The review is devoted to current trends in modern solid-state NMR spectroscopy, which provide detailed information about structure and segmental dynamics of various systems of natural isotope abundance. Basic experimental techniques involving magic angle spinning (MAS) and several heteronuclear and homonuclear decoupling sequences leading to suppression of chemical shift anisotropy and dipolar interactions are briefly introduced. Recent results concerning the application of 2D heteronuclear and homonuclear correlation experiments to investigation of synthetic materials (predominantly polymers) are described.
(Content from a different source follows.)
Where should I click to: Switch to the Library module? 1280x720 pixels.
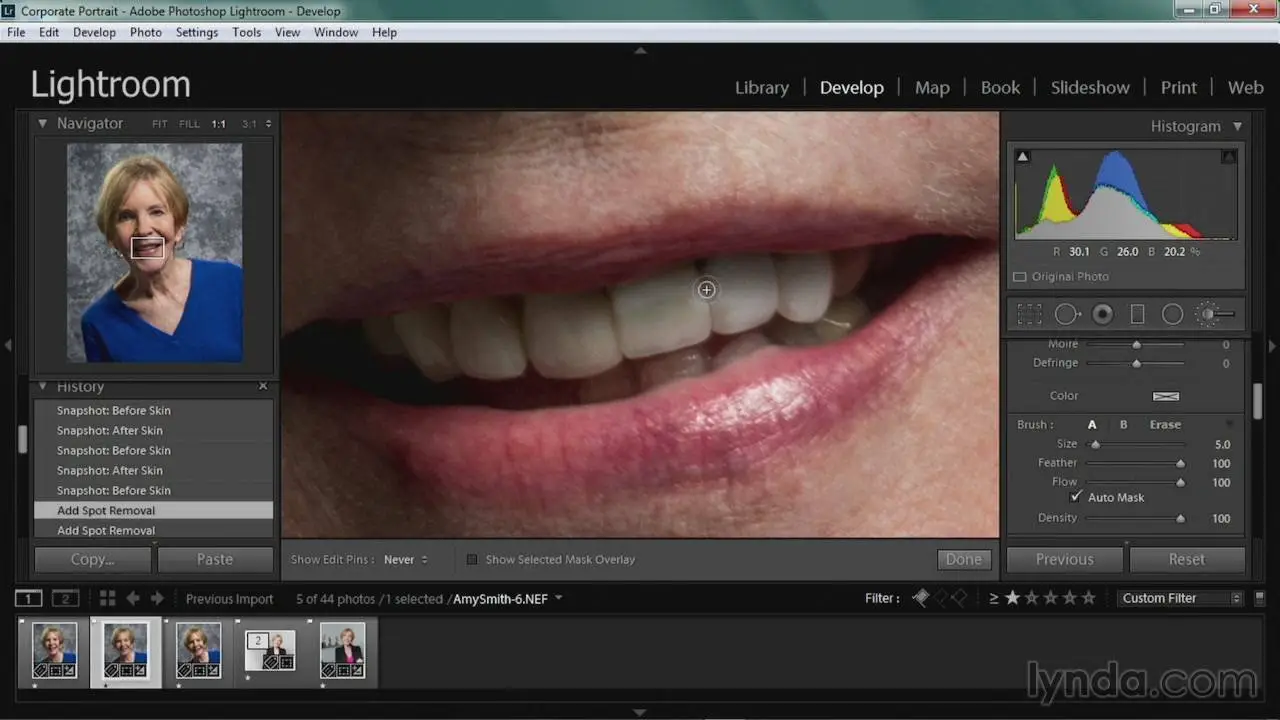point(761,88)
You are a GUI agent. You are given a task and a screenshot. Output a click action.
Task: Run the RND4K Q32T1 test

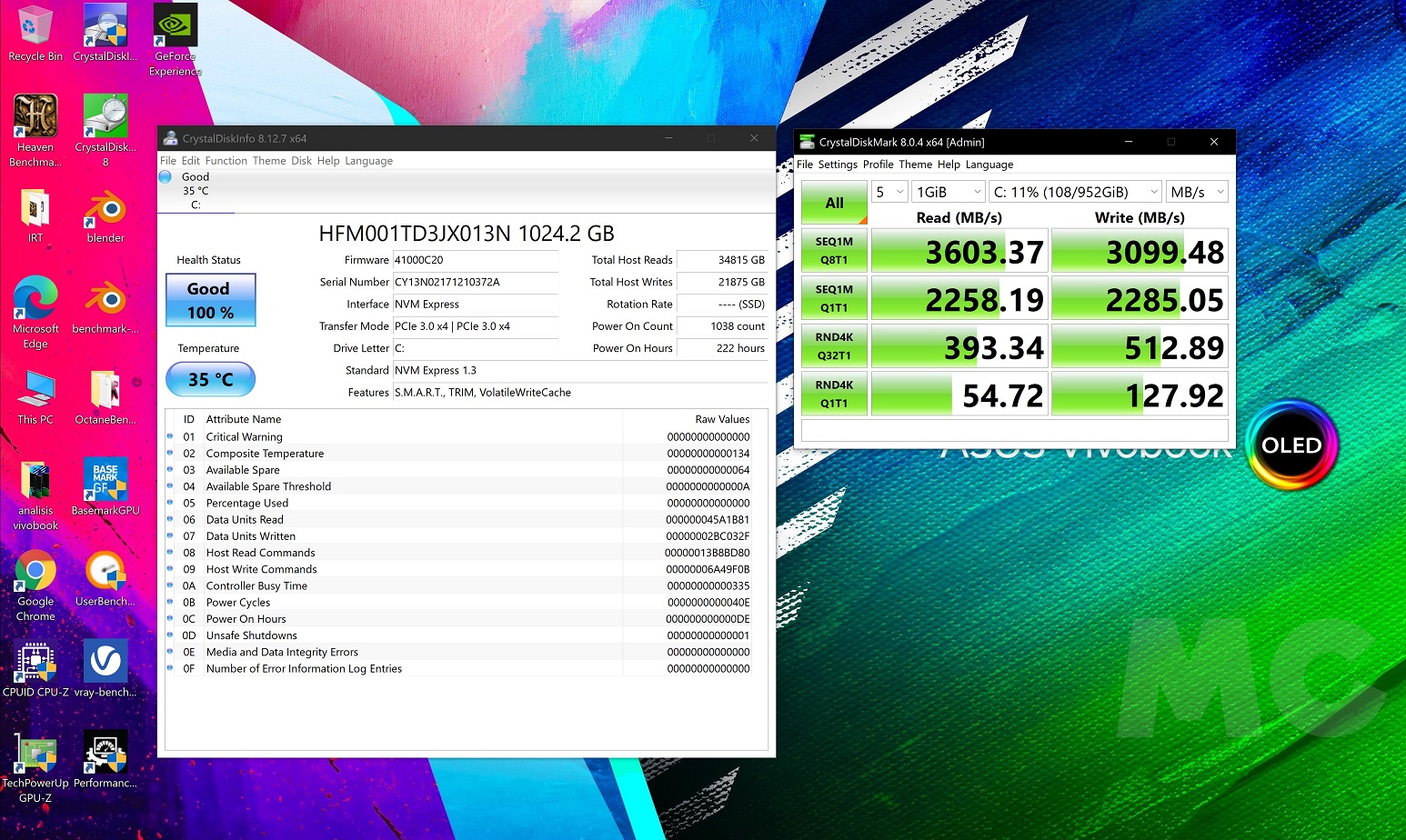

The abilities of two-dimensional 1H-1H spin-exchange and 1H-13C heteronuclear correlation techniques to characterize structure of organic solids and morphology of polymer blends as well as their limitations resulting from segmental mobility and undesired coherence transfer are discussed. Possibilities to precisely measure interatomic distances and determine domain sizes in heterogeneous systems are discussed. Although most of the presented techniques were originally designed for nuclei with spin ½, application of two-dimensional single-quantum/double-quantum correlation experiment (27Al SQ/DQ MAS NMR) to increase spectral resolution of NMR spectra of quadrupolar nuclei is introduced.